Santa Simplicidade
Na serena missão de paz que tu cumpriste
Ó suave Jesus, ó doce galileu,
Que santa singeleza e que perfume triste
Do teu casto perfil no mundo rescendeu!
Havia no teu verbo aquella unção divina
Que a velha harpa de Job soltou nas solidões,
E o bello, o puro sol da antiga Palestina
Suave contornou, de luz, tuas feições!
Compunham-te o cortejo uns pobres pescadores
Almas rectas e sãs; marchavas por teu pé,
E sorrias falando aos rudes e aos pastores,
Sentado nos portaes da pobre Nazareth.
Da tua Galiléa os valles percorrias
Levando um bom quinhão d'affecto a cada lar,
E o grande olhar suave e terno das judias
Turbaste muita vez, de certo, sem pensar!
E mais simples na morte, apenas a tua alma
Transpunha as regiões purissimas do sol,
Tu que havias colhido a immorredoura palma
Não tinhas para o corpo as gallas d'um lençol!

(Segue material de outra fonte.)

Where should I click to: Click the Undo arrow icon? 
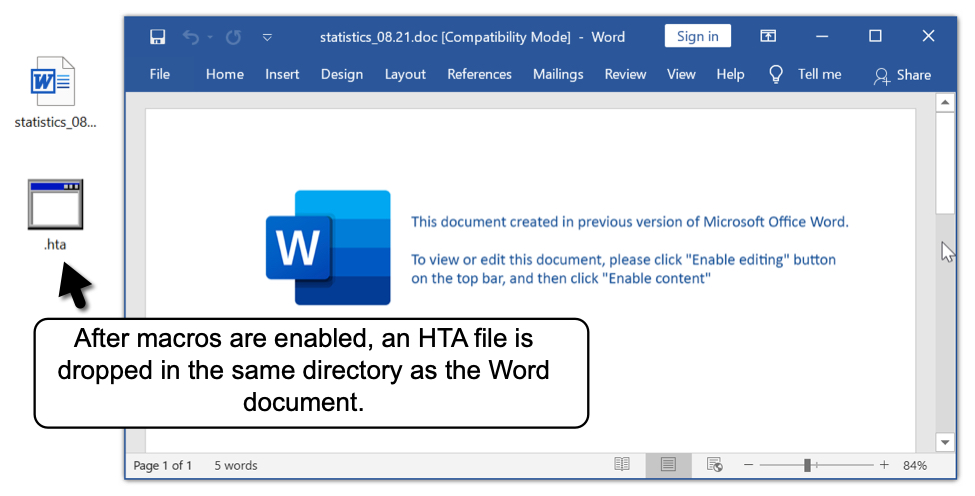coord(190,37)
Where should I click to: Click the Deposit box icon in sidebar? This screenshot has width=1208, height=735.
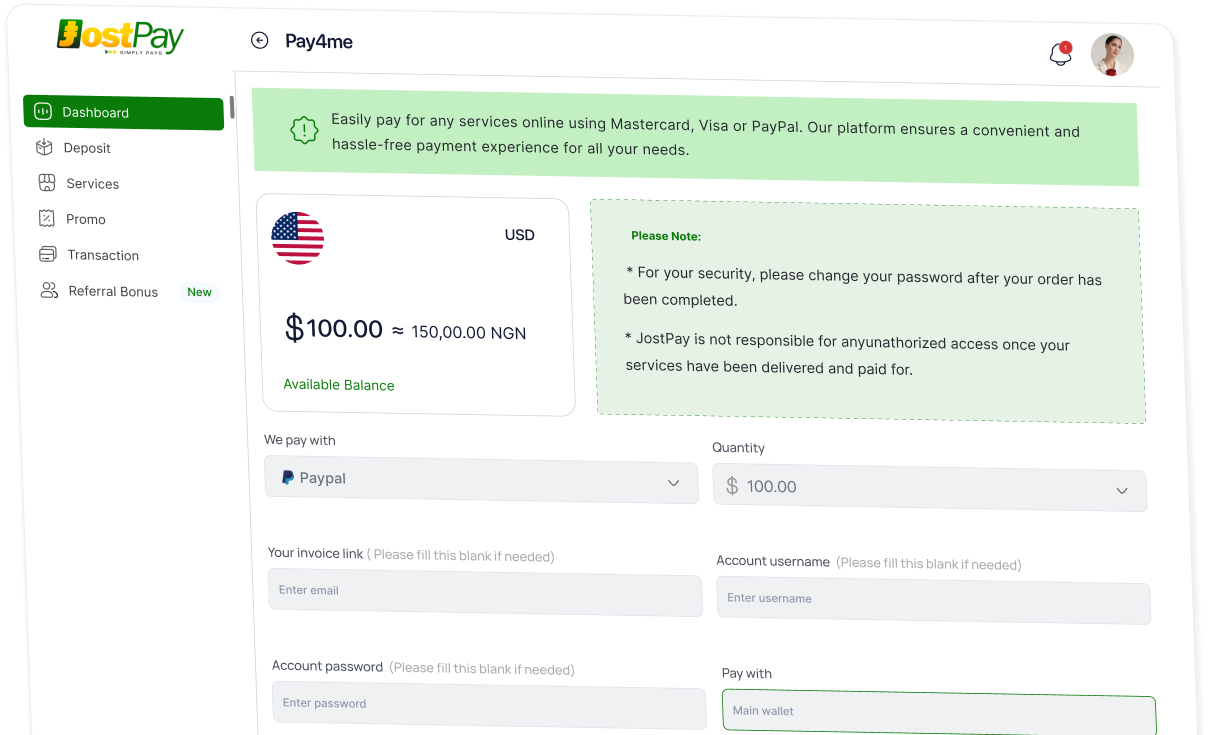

Consola-te ó Jesus! Tu deves já ter visto
Que sobre a terra, agora, ao teu nome fieis,
Os que se dizem ser apostolos de Christo
Não precisam trajar os infimos bureis.
Não maceram seus pés! não vão pobres e rotos
Envoltos na estamenha, apedrejados, sós,
Nos desertos viver de mel e gafanhotos,
Convertendo o gentio ao som da sua voz.
Ante elles, ao contrario, alargam-se os batentes
Dos palacios reaes, nas grandes recepções,
E formam-lhes cortejo os coches reluzentes
Atraz dos quaes se bate um trote d'esquadrões!

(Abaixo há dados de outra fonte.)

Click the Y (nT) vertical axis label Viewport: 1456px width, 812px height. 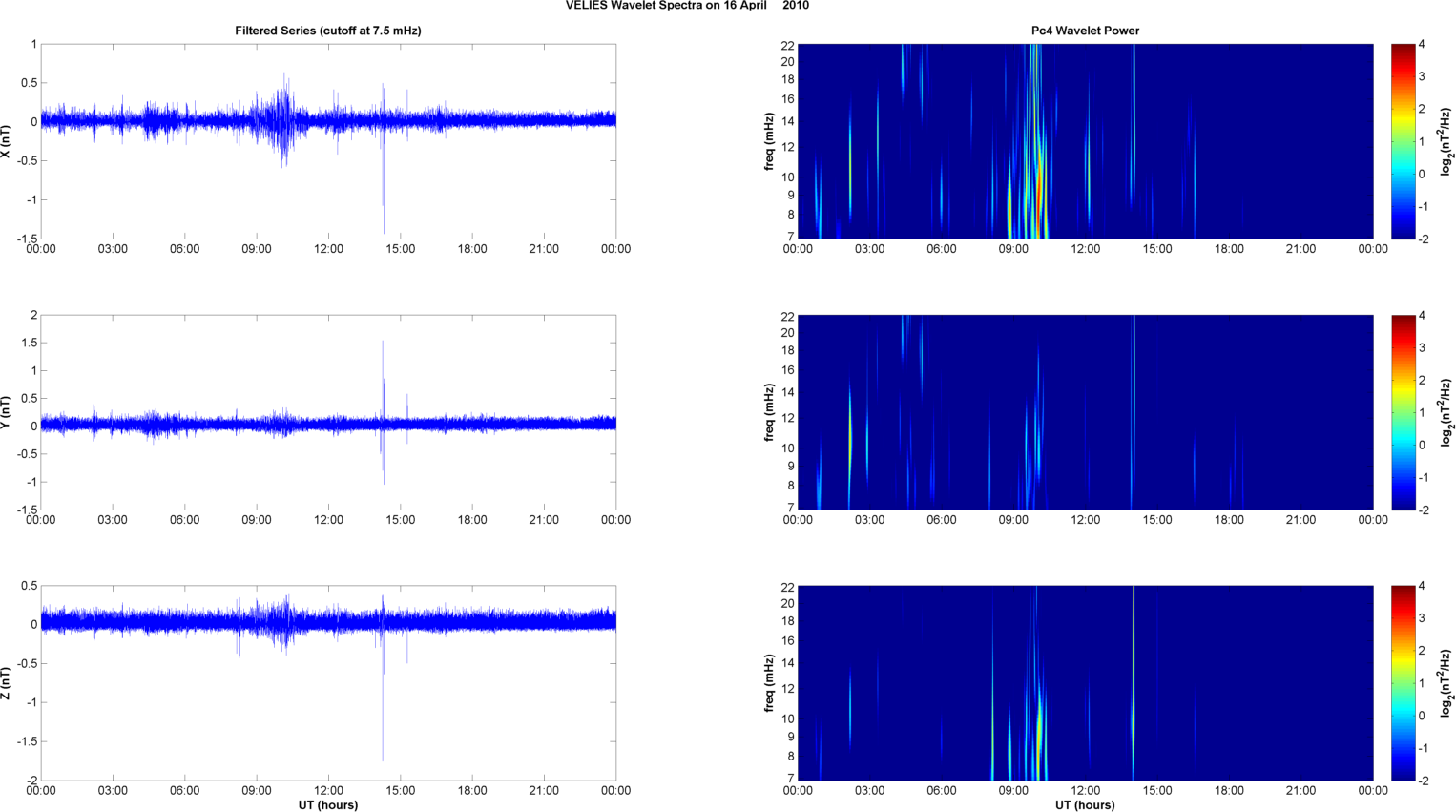6,412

Cobrindo-lhes, depois, d'insignias as roupetas,
Afim d'honrar melhor a primitiva fé,
Redobram-se ainda mais as velhas etiquetas;
Polvilham-se melhor os homens da libré!
E dão-se-lhes festins onde ha grandes baixellas,
Fataes scintillações de vinhos e rubins,
Gargantas ideaes, grandes espaduas bellas,
Lampejos de cristaes, insidias de setins!

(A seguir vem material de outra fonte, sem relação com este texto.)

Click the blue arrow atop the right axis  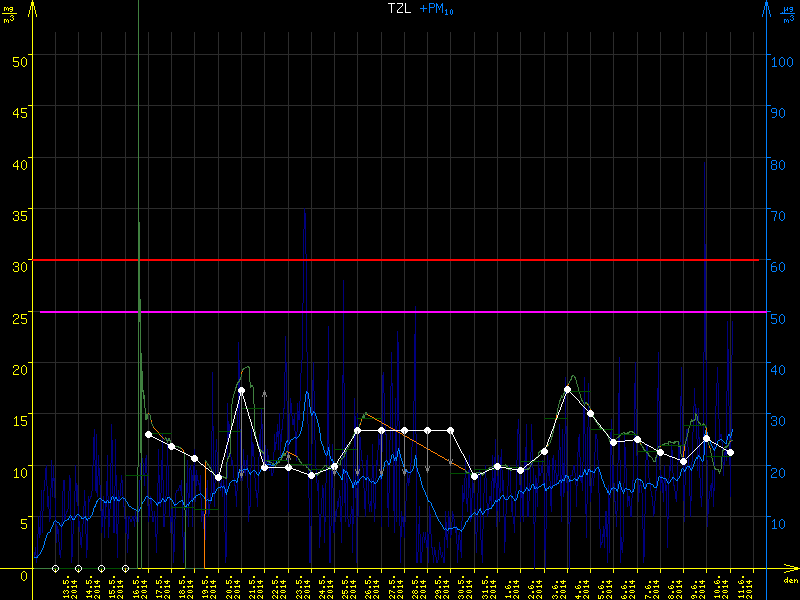tap(767, 10)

Oh! temo bem Jesus que tantas pedrarias
Façam peso de mais na barca do Senhor,
Quando é certo que as mãos de Pedro um pouco frias
Mal podem segurar o leme salvador!
Por isso quando avisto o espaço que negreja
E o mar que se encapella, eu temo que ámanhã
Do fendido baixel da tua velha Egreja
Apenas reste, á prôa, uma ficção pagã!